I find that, in these situations, unless you have a 40+ yo friend to talk things through with, who have seen a bit more of life, friends' advice is largely to be ignored.

He was not 'showing you off to his mates'. He is the sort of man who would always prioritise his mates over you. If he'll do it on the first date (ffs), he'll do it anytime. You friend would be a fool to be flattered by that behaviour.

KittyWindbag · 16/05/2016 05:44

Hindsight is such a wonderful thing, but it's a shame you didn't sat then and there 'I'm surprised you want a second-date, I got the impression you weren't that interested,' indicating his lack of manners re-friends.

If you like him, given him one more chance. But after that, if you think his bad manners weren't just a one-off nerves-related fluke, then bin him.
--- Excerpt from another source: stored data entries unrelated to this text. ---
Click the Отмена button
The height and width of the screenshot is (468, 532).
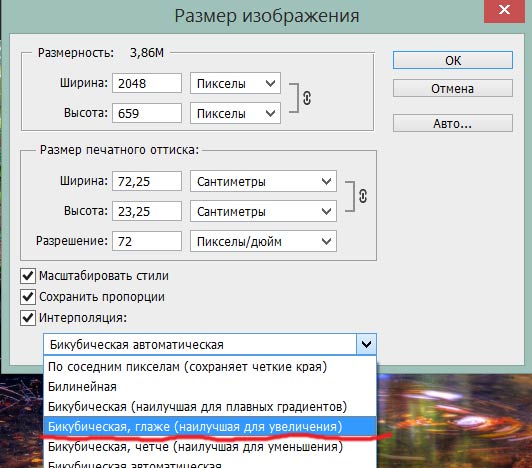(x=453, y=89)

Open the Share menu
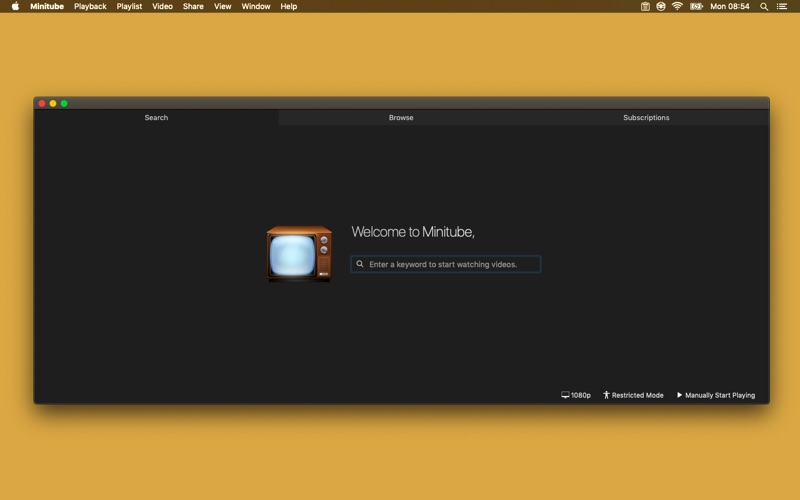[193, 6]
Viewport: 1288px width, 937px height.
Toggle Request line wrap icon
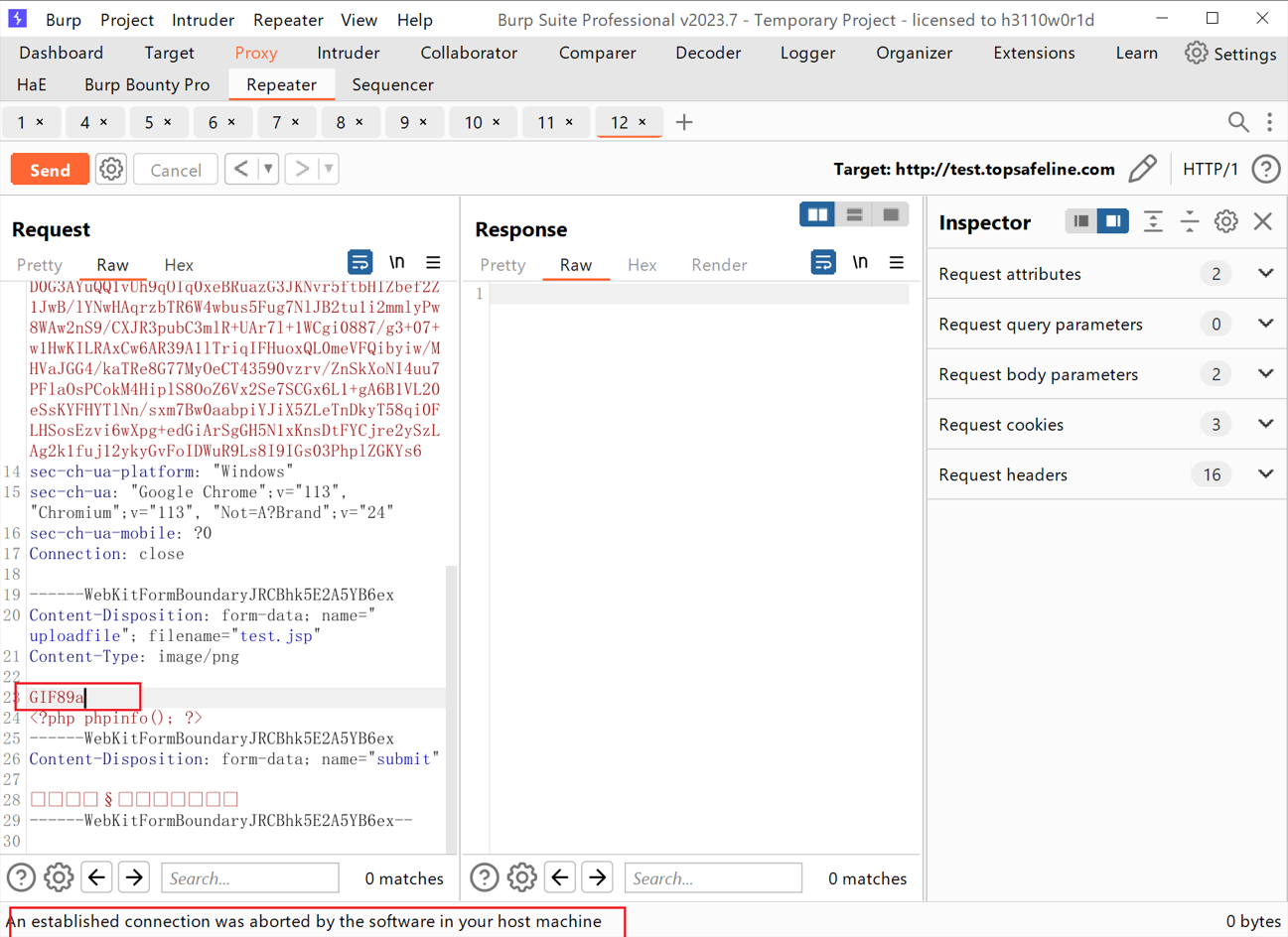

JeanSeberg · 16/05/2016 05:57

Did he call or text to apologise for running late?

happyhearts7 · 16/05/2016 06:05

20 years ago I met a guy in a nightclub, we arranged a date for the following week. I waited and waited.. eventually he turned up about an hour late (I waited because I really liked him, would never have done it for anyone else) turns out he'd had a flat tyre and no mobile phone.
Best date ever, now married to him nearly 18 years!
If mumsnet had been around back then I'd have gone home and never met the love of my life!

Toddzoid I say give him one more chance but he needs to treat you like the Queen on your second date!

ThisIsDedicatedToTheOneILove · 16/05/2016 06:13

Difference being, happy; that this man wasn't thwarted by a series of unfortunate events, he was rude.

That's different.

Baconyum · 16/05/2016 06:16

Happy but this was at least 3 bits of rudeness in one date! Not circumstances working against him.

cherrypepsimax · 16/05/2016 06:30

Value yourself more.

No way I'd go on another date with this guy.

Toddzoid · 16/05/2016 06:39

He continuously text me to keep me updated on how far away he was. I'm not the biggest fan of poor time keeping but that was definitely something j could overlook because of how he was as a person. It really was the rudeness with the friends, I was aghast actually and as soon as they sat down I wanted to leave. I didn't want to be rude and just get up though so I waited for about ten minutes, figured I may get included at some stage in the conversation but nope... So I made my excuses and left.

I'm glad to have this advice, thank you. My last port of call is my mother, I'm going to ask what she thinks later but I have a feeling she'll agree with the people saying don't see him again!

OP posts:
Oysterbabe · 16/05/2016 06:44

I wouldn't see him again. The lateness would have been enough without a seriously, unavoidable reason.

Beepbopboop · 16/05/2016 06:48

I'd give him another chance if he was late for a proper reason. Hungover is not a proper reason! I once dumped a bf because he was hungover for a special occasion.
That combined with the friends thing just shows you how extremely rude he is, and that would not make me want to give him a second chance.